*What to do:* Could you repeat the lines of the items below, from the line with "Image resolution: width=720" up to and including the line with "[x=660, y=370]", copying only those lines?

*Given records:*
— BEGIN —

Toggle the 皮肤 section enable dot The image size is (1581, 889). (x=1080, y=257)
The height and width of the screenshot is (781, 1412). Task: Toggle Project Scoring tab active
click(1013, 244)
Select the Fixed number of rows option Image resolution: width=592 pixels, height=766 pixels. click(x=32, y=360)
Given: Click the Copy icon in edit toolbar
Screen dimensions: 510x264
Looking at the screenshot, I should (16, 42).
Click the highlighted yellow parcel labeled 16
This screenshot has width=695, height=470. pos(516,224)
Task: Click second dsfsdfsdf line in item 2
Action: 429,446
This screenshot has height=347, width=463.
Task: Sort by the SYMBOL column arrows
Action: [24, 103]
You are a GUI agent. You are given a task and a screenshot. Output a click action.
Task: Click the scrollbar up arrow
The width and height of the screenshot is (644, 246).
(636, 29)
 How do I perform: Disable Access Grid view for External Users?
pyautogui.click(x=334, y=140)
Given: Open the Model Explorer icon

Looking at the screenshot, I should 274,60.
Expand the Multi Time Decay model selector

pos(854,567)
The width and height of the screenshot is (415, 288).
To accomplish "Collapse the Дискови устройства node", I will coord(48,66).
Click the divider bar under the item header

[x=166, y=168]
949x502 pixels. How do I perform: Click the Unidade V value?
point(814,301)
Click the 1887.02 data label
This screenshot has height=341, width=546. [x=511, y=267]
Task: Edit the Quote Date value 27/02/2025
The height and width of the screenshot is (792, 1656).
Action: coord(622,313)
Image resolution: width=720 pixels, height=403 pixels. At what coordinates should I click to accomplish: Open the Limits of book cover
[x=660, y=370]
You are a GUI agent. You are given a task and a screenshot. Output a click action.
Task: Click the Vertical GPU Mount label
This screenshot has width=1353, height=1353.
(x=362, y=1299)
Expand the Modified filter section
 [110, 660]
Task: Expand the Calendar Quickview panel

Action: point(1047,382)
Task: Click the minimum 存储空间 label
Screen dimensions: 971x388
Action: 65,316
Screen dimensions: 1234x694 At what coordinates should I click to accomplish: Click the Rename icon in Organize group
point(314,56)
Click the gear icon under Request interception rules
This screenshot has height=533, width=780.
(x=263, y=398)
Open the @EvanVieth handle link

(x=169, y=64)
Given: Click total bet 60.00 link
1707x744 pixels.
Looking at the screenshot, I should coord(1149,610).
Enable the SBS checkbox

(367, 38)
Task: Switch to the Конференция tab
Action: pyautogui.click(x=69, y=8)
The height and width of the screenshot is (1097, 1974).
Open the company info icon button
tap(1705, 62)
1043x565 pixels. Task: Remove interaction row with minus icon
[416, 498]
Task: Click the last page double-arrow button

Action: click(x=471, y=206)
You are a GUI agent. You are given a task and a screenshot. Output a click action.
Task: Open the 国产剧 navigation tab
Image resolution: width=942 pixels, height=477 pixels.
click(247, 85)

— END —

*Problem solution:*
Image resolution: width=720 pixels, height=403 pixels. At what coordinates should I click to accomplish: Open the Limits of book cover
[x=660, y=370]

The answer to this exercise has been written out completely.